** begin TASK MATERIAL **

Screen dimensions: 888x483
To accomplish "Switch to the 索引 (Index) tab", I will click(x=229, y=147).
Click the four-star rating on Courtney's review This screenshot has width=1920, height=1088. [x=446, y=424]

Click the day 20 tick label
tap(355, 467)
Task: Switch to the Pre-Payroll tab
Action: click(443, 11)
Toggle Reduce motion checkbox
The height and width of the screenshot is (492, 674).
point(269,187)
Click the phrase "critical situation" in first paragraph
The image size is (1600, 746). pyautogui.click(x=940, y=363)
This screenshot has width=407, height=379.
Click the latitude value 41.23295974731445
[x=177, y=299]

** end TASK MATERIAL **

[EXERCISE DESCRIPTION]
Reproduce the lines of the records above verbatim, starting at the line that contains "Click the phrase" and continuing through the final line of the records, inclusive.

[FULL OUTPUT]
Click the phrase "critical situation" in first paragraph
The image size is (1600, 746). pyautogui.click(x=940, y=363)
This screenshot has width=407, height=379.
Click the latitude value 41.23295974731445
[x=177, y=299]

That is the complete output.